OBIETTIVO A:
Nell'elenco, dall'inizio fino alla riga che contiene "Action: click(669, 14)" compresa, cambia "Pitch wheel" in "Modulation wheel". Riporta quelle righe senza altre modifiche.

7. Boe acustiche recuperate nell'area di caduta del DC9.

Le campagne di ricerca e recupero dei rottami del velivolo - a prescindere da critiche e polemiche sollevate soprattutto in ordine all'affidabilità delle imprese commissionarie (basti ricordare le supposizioni apparse anche sulla stampa sull'inaffidabilità della società francese Ifremer che ha condotto la prima campagna di recupero, quella del 1987/88) - si sono poi rivelate efficaci e decisive, non solo per la più completa ed organica ricostruzione del relitto del DC9 Itavia sul quale si sono concentrati i diversi collegi peritali, ma anche in relazione al "ripescaggio" di reperti assolutamente non attribuibili a quell'aeromobile e rinvenuti nella zona del disastro ed in quelle adiacenti.

DATI DISPONIBILI:
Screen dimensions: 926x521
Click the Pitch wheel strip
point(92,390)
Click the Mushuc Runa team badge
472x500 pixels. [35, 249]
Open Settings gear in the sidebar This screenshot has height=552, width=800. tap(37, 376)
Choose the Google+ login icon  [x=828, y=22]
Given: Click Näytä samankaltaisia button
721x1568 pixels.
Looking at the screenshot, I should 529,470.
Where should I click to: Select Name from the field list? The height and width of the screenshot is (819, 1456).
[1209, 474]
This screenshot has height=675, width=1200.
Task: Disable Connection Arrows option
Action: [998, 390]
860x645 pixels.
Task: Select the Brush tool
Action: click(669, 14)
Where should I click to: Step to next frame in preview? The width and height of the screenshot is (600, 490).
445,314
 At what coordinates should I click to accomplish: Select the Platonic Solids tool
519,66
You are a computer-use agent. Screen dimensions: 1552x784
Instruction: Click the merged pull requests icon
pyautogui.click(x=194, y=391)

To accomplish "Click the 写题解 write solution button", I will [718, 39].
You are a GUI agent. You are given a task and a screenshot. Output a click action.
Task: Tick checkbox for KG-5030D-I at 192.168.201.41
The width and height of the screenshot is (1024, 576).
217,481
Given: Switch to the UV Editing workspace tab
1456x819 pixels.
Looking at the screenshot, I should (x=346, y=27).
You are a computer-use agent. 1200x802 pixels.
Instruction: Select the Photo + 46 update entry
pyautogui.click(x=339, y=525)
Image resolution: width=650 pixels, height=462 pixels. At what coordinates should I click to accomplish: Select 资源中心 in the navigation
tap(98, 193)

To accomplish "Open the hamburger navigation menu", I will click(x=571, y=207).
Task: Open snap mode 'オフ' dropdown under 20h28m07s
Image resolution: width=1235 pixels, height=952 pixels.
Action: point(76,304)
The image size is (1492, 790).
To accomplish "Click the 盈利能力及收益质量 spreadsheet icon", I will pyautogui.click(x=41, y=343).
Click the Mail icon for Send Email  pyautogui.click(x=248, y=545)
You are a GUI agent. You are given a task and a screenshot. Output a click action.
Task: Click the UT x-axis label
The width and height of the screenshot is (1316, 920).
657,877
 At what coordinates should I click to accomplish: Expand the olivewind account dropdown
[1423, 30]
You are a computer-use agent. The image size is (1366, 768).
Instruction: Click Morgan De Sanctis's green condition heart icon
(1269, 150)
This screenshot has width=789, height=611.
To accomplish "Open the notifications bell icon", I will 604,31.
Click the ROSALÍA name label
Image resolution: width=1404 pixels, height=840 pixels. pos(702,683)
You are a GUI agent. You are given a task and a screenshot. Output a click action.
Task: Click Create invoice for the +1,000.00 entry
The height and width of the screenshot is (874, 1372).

OBIETTIVO B:
Nel testo fornito, per quali ragioni le campagne di ricerca e recupero dei rottami si sono rivelate efficaci e decisive? Spiegalo per favore in una o due frasi.

RISPOSTA A:
Screen dimensions: 926x521
Click the Modulation wheel strip
point(92,390)
Click the Mushuc Runa team badge
472x500 pixels. [35, 249]
Open Settings gear in the sidebar This screenshot has height=552, width=800. tap(37, 376)
Choose the Google+ login icon  [x=828, y=22]
Given: Click Näytä samankaltaisia button
721x1568 pixels.
Looking at the screenshot, I should 529,470.
Where should I click to: Select Name from the field list? The height and width of the screenshot is (819, 1456).
[1209, 474]
This screenshot has height=675, width=1200.
Task: Disable Connection Arrows option
Action: [998, 390]
860x645 pixels.
Task: Select the Brush tool
Action: click(669, 14)

RISPOSTA B:
Si sono rivelate efficaci e decisive perché hanno permesso la ricostruzione più completa e organica del relitto del DC9 Itavia, su cui si sono concentrati i diversi collegi peritali. Hanno inoltre consentito il "ripescaggio" di reperti per nulla attribuibili a quell'aeromobile, rinvenuti nella zona del disastro e in quelle adiacenti.